(Data for review)
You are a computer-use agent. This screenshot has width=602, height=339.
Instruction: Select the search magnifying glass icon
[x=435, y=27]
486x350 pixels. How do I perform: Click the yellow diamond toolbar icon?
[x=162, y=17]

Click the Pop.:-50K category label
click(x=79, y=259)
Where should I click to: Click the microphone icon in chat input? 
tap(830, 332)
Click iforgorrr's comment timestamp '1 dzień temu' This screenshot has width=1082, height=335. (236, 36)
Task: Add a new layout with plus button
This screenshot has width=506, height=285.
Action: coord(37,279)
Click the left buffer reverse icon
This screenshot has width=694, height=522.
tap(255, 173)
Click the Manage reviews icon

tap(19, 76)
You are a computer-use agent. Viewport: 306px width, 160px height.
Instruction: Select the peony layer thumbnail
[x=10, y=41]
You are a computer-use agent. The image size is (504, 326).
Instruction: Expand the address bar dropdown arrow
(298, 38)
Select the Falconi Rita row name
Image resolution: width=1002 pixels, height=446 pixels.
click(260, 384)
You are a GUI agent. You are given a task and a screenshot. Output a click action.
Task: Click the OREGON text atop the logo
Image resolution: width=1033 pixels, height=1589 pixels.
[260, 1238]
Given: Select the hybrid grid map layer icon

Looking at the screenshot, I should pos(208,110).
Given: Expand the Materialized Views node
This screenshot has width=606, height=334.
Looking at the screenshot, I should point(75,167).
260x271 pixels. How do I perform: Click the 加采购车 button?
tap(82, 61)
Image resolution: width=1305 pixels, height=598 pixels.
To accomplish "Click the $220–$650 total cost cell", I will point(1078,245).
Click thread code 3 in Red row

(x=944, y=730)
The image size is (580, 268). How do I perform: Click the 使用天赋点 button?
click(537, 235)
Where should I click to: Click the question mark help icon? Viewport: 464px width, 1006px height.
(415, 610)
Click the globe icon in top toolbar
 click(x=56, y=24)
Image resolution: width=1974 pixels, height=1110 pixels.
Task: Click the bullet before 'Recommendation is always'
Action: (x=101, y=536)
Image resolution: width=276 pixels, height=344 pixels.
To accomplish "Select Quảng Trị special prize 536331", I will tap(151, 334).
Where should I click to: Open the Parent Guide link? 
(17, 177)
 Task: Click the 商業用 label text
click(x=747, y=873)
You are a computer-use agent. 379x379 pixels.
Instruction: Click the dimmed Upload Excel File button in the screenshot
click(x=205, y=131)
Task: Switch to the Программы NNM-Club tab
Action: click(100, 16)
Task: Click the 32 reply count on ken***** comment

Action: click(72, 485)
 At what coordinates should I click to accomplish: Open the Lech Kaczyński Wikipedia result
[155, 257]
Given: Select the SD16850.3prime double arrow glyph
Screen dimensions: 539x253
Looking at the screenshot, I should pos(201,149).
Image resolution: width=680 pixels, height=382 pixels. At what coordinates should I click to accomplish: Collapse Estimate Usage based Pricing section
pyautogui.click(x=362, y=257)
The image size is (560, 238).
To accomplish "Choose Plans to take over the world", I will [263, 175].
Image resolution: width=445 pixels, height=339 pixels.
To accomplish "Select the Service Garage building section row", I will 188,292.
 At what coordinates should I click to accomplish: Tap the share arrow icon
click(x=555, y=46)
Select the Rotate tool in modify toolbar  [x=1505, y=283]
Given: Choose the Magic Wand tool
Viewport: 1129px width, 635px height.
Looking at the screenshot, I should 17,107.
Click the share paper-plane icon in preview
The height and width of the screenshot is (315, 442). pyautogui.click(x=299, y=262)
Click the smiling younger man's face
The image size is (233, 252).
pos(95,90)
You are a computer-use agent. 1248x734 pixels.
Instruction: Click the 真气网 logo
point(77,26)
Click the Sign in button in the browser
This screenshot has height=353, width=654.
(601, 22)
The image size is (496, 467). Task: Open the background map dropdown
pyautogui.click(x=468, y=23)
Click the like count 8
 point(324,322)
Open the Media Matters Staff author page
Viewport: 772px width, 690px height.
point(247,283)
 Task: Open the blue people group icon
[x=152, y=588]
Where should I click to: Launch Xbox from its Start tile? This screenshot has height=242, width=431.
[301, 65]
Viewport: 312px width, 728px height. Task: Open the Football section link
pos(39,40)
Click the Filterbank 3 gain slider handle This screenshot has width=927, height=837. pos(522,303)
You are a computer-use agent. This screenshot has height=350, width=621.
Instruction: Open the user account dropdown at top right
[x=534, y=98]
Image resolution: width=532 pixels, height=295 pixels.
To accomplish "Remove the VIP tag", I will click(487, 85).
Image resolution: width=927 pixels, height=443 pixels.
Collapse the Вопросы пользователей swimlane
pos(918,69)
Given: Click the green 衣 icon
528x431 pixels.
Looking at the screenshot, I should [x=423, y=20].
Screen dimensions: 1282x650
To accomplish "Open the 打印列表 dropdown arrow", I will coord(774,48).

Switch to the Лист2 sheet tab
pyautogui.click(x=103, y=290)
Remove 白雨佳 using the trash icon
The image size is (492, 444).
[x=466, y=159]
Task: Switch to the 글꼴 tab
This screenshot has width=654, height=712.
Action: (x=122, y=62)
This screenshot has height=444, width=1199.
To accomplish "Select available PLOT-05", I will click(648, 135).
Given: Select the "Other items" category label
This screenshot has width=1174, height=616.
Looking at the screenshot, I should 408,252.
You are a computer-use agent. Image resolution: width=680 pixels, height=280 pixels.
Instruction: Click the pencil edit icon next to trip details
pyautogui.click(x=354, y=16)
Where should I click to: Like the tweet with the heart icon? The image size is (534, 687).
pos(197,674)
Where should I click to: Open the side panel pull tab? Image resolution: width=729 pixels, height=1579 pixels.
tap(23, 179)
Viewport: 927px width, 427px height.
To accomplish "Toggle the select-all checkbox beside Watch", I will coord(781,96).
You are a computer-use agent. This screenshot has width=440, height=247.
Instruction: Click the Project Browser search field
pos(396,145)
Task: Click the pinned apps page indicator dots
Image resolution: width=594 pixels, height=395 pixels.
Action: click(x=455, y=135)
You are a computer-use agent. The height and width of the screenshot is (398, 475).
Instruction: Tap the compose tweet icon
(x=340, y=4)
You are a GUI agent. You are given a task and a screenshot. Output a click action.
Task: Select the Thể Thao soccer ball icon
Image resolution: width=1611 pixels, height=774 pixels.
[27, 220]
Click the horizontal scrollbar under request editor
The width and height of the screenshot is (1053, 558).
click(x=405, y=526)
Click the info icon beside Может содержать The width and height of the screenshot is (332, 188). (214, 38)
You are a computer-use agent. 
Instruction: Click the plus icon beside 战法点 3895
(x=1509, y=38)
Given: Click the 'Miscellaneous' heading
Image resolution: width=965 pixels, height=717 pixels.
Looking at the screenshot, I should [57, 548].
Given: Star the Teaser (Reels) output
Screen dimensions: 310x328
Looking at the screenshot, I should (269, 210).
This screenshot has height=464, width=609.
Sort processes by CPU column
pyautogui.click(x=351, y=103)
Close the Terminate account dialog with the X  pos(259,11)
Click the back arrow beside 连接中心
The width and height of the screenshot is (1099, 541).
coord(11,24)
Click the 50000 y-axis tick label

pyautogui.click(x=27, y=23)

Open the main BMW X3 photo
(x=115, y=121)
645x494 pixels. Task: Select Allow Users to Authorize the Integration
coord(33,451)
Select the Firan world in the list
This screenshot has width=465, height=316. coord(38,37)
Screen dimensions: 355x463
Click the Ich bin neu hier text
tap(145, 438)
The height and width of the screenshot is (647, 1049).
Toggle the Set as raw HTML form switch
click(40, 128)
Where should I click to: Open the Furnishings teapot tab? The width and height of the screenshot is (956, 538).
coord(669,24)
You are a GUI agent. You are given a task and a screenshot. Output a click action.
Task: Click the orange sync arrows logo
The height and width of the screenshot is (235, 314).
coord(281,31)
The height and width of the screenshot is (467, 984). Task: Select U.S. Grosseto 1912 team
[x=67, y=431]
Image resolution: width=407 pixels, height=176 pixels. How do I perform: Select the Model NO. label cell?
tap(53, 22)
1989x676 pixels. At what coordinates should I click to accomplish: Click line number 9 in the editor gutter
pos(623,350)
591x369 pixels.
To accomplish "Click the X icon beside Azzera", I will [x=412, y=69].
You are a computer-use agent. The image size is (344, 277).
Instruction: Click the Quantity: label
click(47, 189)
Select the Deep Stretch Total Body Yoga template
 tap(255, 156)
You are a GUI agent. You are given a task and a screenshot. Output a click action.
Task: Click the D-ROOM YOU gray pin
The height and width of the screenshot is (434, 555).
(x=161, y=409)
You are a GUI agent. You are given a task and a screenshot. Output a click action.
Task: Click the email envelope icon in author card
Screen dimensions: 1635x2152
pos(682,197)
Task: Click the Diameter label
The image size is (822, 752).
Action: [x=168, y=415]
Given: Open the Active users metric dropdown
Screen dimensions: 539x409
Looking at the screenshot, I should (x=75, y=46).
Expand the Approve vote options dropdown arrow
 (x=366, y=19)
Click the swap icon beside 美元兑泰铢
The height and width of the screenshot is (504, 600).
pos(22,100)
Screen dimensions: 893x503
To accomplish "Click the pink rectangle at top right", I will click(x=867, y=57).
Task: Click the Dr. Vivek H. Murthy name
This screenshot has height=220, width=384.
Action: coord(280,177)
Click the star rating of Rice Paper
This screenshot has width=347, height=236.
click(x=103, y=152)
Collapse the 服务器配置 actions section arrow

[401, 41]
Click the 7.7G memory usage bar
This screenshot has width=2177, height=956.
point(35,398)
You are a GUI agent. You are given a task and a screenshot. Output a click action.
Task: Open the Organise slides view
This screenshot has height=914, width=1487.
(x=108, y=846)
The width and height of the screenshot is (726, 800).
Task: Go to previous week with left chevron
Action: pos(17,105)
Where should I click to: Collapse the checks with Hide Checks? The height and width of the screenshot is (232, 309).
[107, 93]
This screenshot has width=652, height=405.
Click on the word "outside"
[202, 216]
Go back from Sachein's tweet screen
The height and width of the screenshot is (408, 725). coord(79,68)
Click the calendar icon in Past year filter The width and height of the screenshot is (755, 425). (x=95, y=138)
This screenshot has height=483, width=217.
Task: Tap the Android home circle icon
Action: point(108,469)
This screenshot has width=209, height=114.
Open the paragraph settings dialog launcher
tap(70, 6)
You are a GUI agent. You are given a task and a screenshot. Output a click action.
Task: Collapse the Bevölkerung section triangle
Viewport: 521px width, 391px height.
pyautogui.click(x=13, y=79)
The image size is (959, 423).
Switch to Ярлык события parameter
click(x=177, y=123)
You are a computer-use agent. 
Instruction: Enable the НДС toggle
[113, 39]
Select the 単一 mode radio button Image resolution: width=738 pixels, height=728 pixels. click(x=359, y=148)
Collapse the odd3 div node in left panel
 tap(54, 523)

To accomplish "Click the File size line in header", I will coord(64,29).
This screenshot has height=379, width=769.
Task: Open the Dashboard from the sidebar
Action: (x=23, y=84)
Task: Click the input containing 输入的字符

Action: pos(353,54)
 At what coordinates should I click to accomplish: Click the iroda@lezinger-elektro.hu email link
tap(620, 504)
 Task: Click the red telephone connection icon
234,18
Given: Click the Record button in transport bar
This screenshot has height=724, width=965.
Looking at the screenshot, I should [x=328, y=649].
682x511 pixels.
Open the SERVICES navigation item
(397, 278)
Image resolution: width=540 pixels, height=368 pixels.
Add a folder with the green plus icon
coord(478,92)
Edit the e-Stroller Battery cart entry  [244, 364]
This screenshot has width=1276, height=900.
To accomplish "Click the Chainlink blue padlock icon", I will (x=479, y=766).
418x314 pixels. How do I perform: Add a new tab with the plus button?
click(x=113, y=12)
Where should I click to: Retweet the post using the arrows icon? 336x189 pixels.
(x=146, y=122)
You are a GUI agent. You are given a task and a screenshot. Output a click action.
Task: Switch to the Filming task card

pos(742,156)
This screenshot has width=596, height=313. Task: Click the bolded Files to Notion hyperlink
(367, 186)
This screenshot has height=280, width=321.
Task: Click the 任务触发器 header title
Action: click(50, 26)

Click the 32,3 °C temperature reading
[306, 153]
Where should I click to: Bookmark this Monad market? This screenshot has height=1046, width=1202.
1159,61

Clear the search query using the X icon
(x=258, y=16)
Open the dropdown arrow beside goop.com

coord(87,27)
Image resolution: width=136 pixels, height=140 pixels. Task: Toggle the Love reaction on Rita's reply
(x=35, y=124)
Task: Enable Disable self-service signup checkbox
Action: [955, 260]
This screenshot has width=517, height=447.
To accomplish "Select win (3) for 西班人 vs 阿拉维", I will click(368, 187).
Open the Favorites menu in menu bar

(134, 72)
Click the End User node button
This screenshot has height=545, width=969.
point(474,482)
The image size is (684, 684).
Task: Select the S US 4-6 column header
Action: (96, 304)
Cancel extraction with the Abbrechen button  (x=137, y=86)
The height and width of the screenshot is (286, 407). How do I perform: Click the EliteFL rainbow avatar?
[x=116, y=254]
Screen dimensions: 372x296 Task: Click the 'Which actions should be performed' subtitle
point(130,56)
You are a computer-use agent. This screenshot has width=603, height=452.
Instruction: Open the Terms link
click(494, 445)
(End Data for review)
# [Task description]
Could you return all lines from the data above that contain the string "page"?

# [Solution to this exercise]
Open the Media Matters Staff author page
Task: Click the pinned apps page indicator dots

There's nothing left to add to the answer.